# My pigeon won't eat peas



## repeckie.the.pidge (Mar 15, 2012)

I have tried to feed my pigeon peas but they keep getting stuck on the end of its beak.

Does anyone have any suggestions?


----------



## Jay3 (May 4, 2008)

Are you feeding dried peas?


----------



## repeckie.the.pidge (Mar 15, 2012)

no, mushy peas.

Is this okay?


----------



## Jay3 (May 4, 2008)

Is this a baby pigeon?


----------



## repeckie.the.pidge (Mar 15, 2012)

No it is an adult pigeon


----------



## Jay3 (May 4, 2008)

Why are you feeding him peas? Are these frozen defrosted peas? You can buy the dried split peas in the super market that would be easier.


----------



## repeckie.the.pidge (Mar 15, 2012)

they sometimes have them from my fish and chip meals, they seem to enjoy mushy peas? do you find the same scenario?


----------



## Quazar (Jul 27, 2010)

While its ok to feed young birds fresh defrosted frozen peas when they are learning to eat on their own, mushy peas (especially from a fish & chip shop) are overcooked processed peas, not exactly "healthy" (even less so if contaminated with salt & sauce), and are probably too soft for an adult pigeon to pick up properly.
As Jay3 says, dried green split peas would be better, or even just fresh defrosted ones.


----------



## amyable (Jul 7, 2007)

I agree with the others. Chip shop mushy peas aren't good for them.
They wouldn't go down easily anyway as they're messy. Defrosted peas are smooth and so roll down the throat.

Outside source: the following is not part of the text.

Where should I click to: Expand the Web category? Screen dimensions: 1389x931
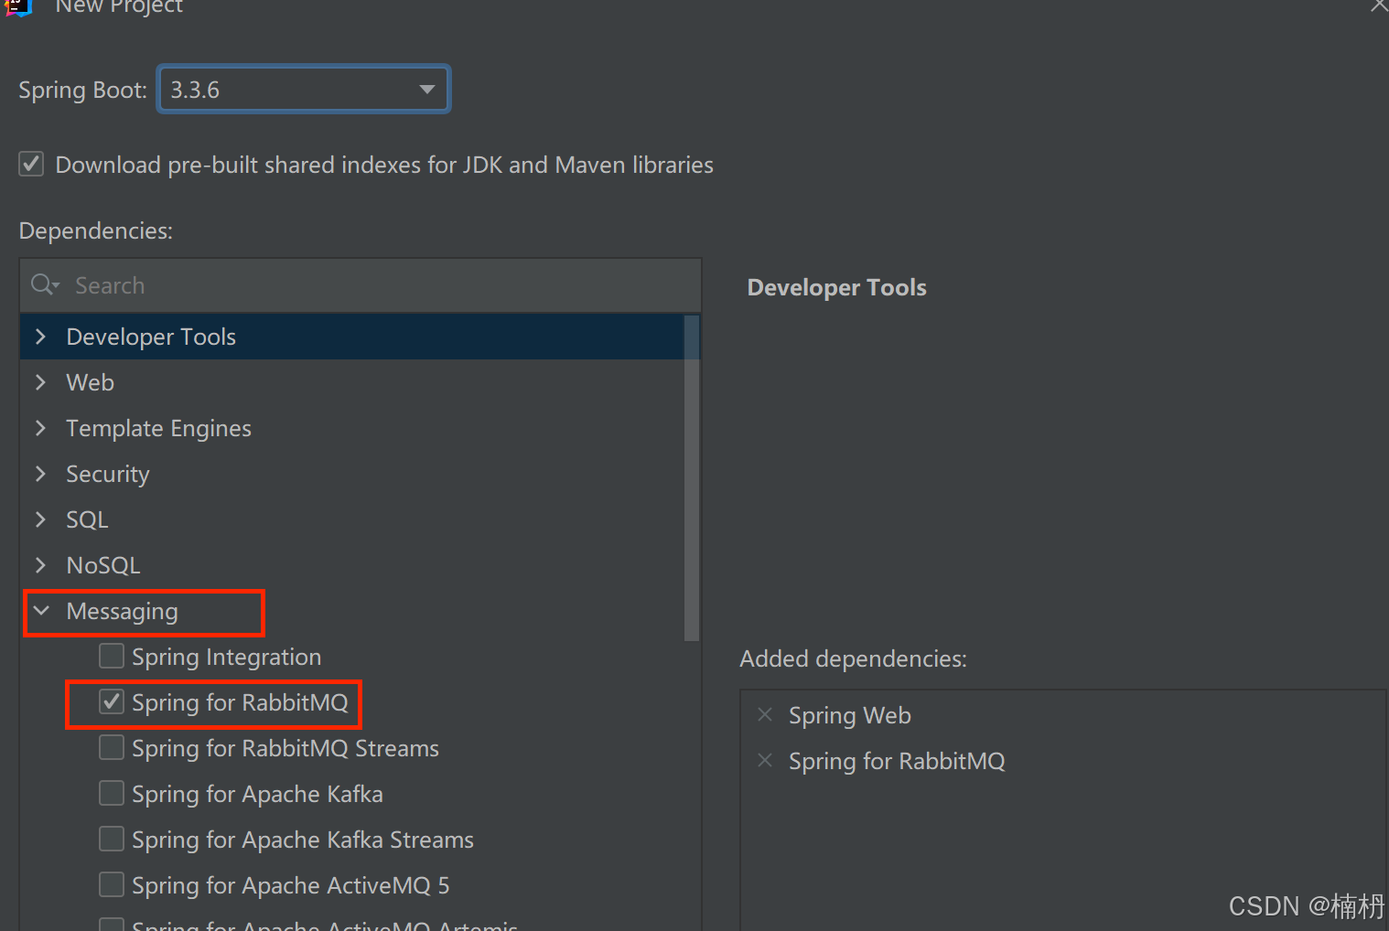pyautogui.click(x=40, y=382)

I'd avoid them if I were you. We just tend to advise peas when the bird is sick etc just as a way of getting nutrition into them. Always better to feed them their own type of foods.

Janet


----------



## Jay3 (May 4, 2008)

repeckie.the.pidge said:


> they sometimes have them from my fish and chip meals, they seem to enjoy mushy peas? do you find the same scenario?


No. I wouldn't feed those to my birds. Not good for them. Salt and God knows what else on them. Dried split or whole peas are fine. Or frozen peas which have been defrosted and warmed are also good for them. Shouldn't be feeding food prepared for people.


----------